'My boyfriend agreed on an abortion as we weren't ready to be parents. Now he’s shaming me for it'
About a year and a half ago I got pregnant, my birth control failed. At the time, having a baby was just not in the cards for me. My relationship was still in its first stages; there was also the money issue and the fact that I didn’t felt ready to be someone’s mom.
I expressed my worries to my boyfriend, and we both decided that an abortion was the best option. I took the home pill, and it was the worst pain I’ve ever experienced in my life, both physically and emotionally. He was there the whole time, and I could tell he cried at some point, but he was supportive and caring through the entire thing.
Recently I found out I’m pregnant, again. I was told the IUD was 99% safe, so we were having sex without a condom, and he was pulling out, but it seemed like only one occasion when he wasn’t quick was enough, and here we are again.
Before taking the test, we both agreed that, if it came out positive, we would be ok with it. But once the test showed positive I was so overwhelmed that I started bawling my eyes out. I honestly don’t think we’re ready for a baby, but I also don’t feel capable of going through a second abortion. The first one was enough to make me feel guilty for a lifetime.
My boyfriend was so delighted with the news, but I straight up told him that I don’t want a baby right now.
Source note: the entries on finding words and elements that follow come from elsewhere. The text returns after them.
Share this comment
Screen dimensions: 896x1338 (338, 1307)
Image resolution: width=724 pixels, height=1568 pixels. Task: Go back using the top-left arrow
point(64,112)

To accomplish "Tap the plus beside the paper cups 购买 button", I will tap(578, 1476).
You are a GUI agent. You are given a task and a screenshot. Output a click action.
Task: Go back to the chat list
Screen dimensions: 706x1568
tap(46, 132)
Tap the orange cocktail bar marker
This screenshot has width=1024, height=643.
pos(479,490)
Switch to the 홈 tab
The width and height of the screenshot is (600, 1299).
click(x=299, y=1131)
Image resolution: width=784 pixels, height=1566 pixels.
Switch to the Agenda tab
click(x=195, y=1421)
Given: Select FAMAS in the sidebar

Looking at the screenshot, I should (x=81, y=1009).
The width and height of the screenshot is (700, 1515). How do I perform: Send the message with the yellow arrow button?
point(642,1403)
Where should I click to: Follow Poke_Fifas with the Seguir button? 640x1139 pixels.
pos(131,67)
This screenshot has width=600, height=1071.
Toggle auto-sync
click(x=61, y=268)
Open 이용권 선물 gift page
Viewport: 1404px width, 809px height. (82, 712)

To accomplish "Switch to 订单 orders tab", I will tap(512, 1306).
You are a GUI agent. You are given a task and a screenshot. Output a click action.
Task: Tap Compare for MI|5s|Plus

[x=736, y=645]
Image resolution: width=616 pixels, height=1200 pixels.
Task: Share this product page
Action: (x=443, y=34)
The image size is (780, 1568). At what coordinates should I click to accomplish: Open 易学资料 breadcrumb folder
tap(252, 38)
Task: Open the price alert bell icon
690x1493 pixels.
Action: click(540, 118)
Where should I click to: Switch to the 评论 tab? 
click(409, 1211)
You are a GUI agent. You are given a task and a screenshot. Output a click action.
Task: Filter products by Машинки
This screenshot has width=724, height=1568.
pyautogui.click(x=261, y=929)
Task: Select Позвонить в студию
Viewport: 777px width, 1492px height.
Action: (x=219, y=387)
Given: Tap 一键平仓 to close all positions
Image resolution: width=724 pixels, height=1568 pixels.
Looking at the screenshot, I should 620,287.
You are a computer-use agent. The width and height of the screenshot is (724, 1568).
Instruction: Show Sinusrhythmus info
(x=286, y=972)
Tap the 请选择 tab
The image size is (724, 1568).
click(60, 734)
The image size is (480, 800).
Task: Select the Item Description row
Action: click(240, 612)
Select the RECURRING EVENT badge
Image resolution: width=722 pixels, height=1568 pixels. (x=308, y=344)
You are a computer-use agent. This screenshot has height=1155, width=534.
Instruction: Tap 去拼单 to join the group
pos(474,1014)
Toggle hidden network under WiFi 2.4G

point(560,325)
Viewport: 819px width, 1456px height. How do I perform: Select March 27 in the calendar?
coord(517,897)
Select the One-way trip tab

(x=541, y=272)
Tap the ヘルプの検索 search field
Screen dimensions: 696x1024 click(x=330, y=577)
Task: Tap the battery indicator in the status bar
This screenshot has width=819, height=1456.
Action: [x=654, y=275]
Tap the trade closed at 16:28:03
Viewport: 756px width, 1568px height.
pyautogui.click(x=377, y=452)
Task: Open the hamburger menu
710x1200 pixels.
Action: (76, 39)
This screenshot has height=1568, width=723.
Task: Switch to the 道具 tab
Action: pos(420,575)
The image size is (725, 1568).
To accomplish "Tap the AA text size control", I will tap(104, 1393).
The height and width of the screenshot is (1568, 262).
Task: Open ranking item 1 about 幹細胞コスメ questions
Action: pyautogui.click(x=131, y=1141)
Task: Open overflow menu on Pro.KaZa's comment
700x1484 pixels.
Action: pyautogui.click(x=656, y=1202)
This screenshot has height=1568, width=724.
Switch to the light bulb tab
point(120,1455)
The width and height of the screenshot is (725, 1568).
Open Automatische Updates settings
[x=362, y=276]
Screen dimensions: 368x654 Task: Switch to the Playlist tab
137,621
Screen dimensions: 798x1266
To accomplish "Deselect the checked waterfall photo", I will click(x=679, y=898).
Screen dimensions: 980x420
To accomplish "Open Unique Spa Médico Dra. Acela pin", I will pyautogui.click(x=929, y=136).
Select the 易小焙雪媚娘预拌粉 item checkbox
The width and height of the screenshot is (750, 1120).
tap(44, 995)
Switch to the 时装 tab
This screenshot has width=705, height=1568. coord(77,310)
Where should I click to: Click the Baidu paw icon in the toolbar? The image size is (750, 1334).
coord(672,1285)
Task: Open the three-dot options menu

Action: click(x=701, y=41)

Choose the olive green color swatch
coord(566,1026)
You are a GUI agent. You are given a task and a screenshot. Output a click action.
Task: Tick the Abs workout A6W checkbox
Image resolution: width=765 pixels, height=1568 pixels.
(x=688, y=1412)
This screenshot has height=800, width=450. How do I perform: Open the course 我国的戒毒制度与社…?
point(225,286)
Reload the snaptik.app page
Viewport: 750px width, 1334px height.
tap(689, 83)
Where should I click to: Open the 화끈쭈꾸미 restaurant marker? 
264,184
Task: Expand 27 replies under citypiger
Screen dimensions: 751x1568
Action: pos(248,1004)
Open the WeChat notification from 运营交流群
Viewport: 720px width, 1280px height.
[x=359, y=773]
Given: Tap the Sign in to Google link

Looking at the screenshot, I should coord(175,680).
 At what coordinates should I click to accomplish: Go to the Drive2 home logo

He got angry and said to me “Fine, just go ahead and kill another one of my babies.”
I couldn’t believe my ears when those words left his mouth. He’s usually mellow and sweet, so, to hear that from him was a low blow. First, because he was on board with the abortion, or at least that’s what he said back then; second, because he didn’t even try to be on my shoes and understand that’ I’m too emotionally charged right now; and third, because he just assumed I’m getting an abortion, he didn’t even let me finish my case so now he thinks I already made up my mind.
He tried to apologize immediately after but I just had to get out of there. He’s been calling me non-stop, but I’m ignoring him until I can settle this inner turmoil so that I can face him. I’m not getting a second abortion, but he made me feel so dirty and guilty that I’m not sure how to handle the situation.
What do you think? Should I move on and forgive him? How can I let him know he hurt my feelings sincerely without being overly dramatic?